In a sentence: I don’t like the prissy, less-sexual-than-thou tone adopted by both the Brian narrator and the Havistock narrator, and for that matter attributed to Himself, the Prescott.  Methinks the author doth protest too much.

 

The story of the Twelve Black Marks (Ch. 2) has a certain charm for all its predictability.  Horace Havistock’s story of how he discouraged Eliza Dean from marrying Prescott has its charm, but I ended up feeling that the author invented her to make a point and when the point was made discarded her without a second thought.  I was miffed.  She, at least seemed alive and not caught up in the portentous navel-gazing of Brian, Havistock, and Prescott (sounds like a law firm, no?)

 

The Totten-Tanager episode (Ch. 10) about who threw the overalls in Mrs.
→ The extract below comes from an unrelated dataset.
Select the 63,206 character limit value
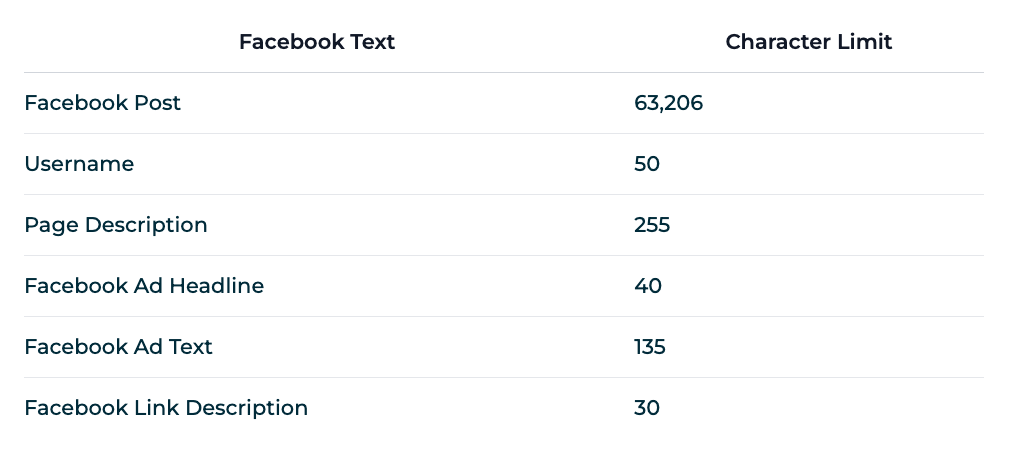Viewport: 1014px width, 463px height. point(668,103)
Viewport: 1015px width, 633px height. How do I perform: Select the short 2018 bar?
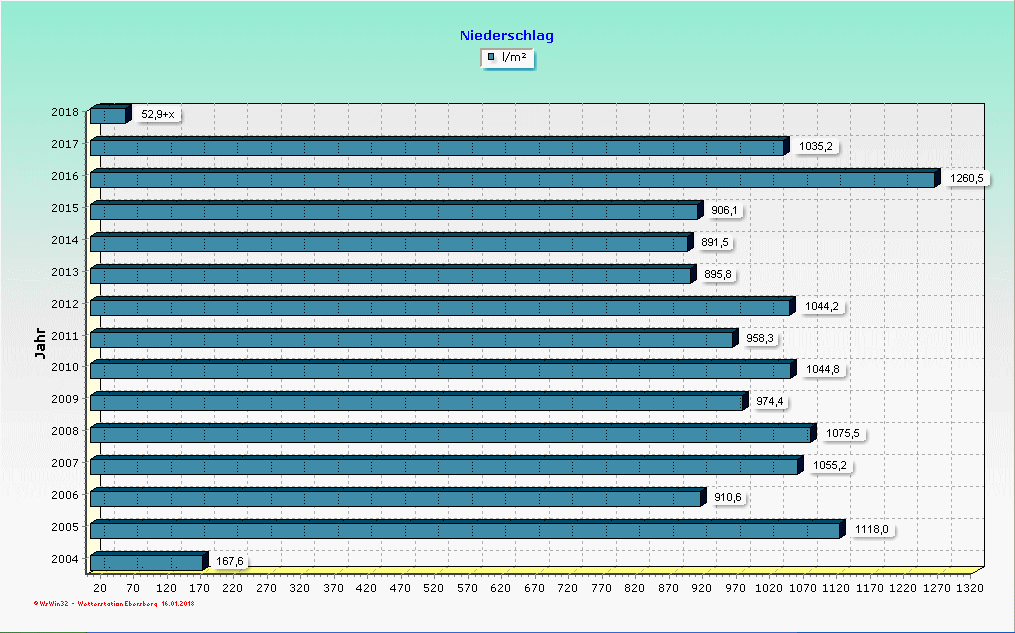click(x=108, y=116)
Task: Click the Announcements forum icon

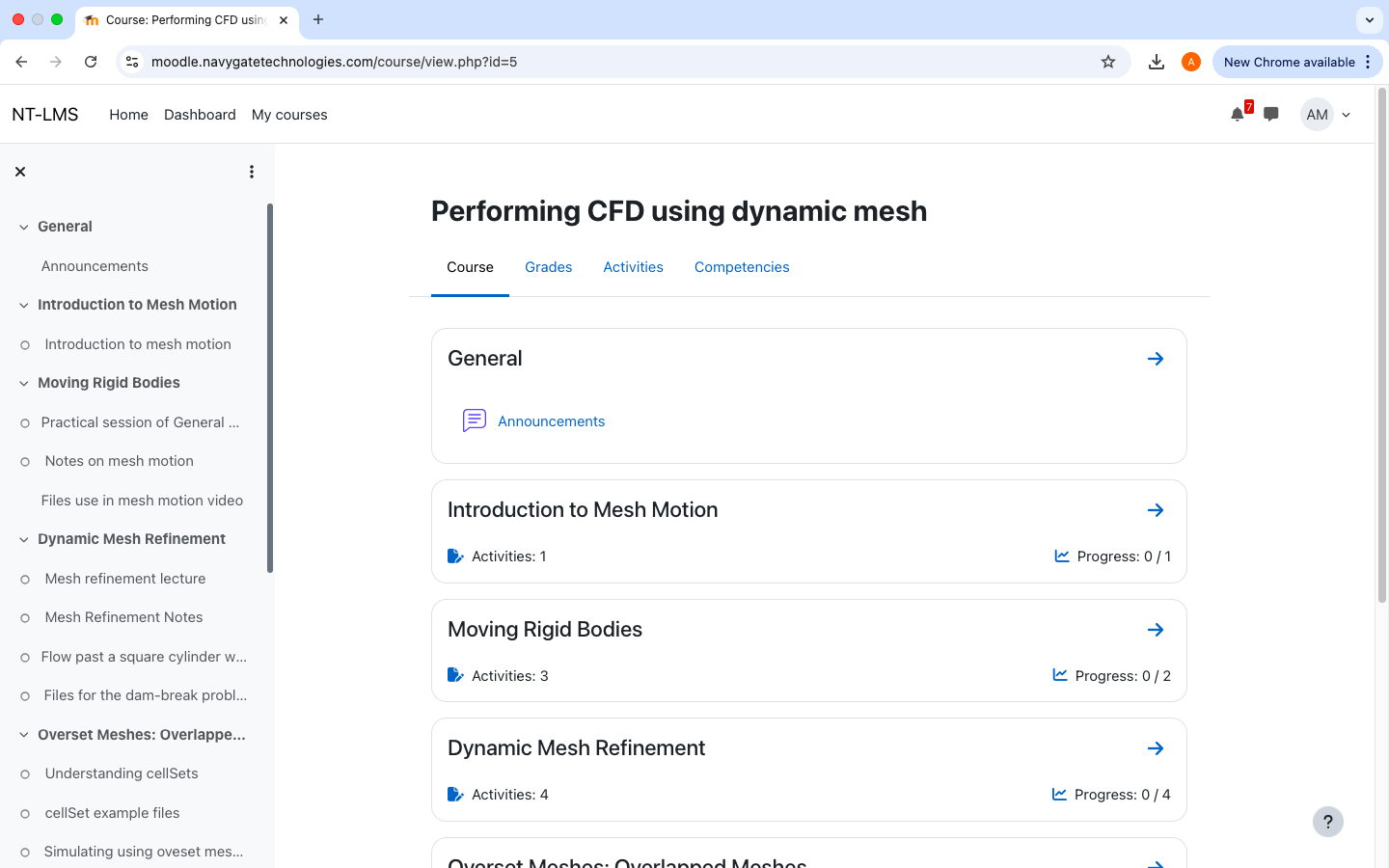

Murphy’s chowder–no, about to whom the bootleg translation belonged, is a sort of mini-mystery complete with bluffs, reversals, and poorly concealed motives.  It seems to work, but it’s a bit too pat.  I knew before the denouement was revealed that Totten had confessed falsely in order to get in good with Tanager the Elder.  Not enough suspects for a one-hour TV drama, though.

 

By this point, the book begins to seem like a TV series.  Interesting guest stars every so often, but somehow it feels contrived.  I can see the gears behind the scenes.

 

Prescott seems not to *be* as compelling as people in the novel *say* he is.   I consider this a major weakness of the work.

 

I couldn’t figure Cordelia caving in first to her father and then to her mother.  It seemed to me that her characterization up to the first cave-in had suggested that she was more than just bluster.  I know parents wield a great deal of power, but it didn’t feel consistent and the author didn’t see a need to account for it.  Maybe I’m naive.

 

Charley is every bit as sappy as narrators Brian and Havistock.  As Brian might write: Dear God, will there ever be an end to it?  As we near the end, Jules Griscam gets to be added to my sappy list, too.

 

I have to look up the precise meaning of the word “sanctimonious” for it is a word that springs to mind in connection with this novel.  Aha.  “Feigning piety or righteousness.”  Not the individual characters, however.  The author is trying to give them real piety or righteousness.  It’s the novel as a whole that sets me on edge that way.

 

For all that Brian (Ch. 23, p. 341) emphatically declares to us that Dr. Prescott’s “genius was for persuading his fellow men [sic!] that life could be exciting and that God wanted them to find it so”,  I never saw that in any of the views of Prescott the novelist provided.  It is the failure to show and not tell.  Admittedly, Brian is shown to be besotted with Prescott, but I don’t think the novelist wanted the reader to discount Brian’s account of Prescott.

 

I end with a number of fairly obvious questions that occur to me at this point.  Is this a portrait of a person who might have been or might be?  Does it communicate something true or valid?  Does it make the reader think?  Does it provide an epiphany–an aha-experience–something that awakens in us a new appreciation of the world as it is?  Is it well drawn?  Do the words suit the subject?  And finally: Is there any character in this book that one would actually want to spend any time with?  Not I, sir.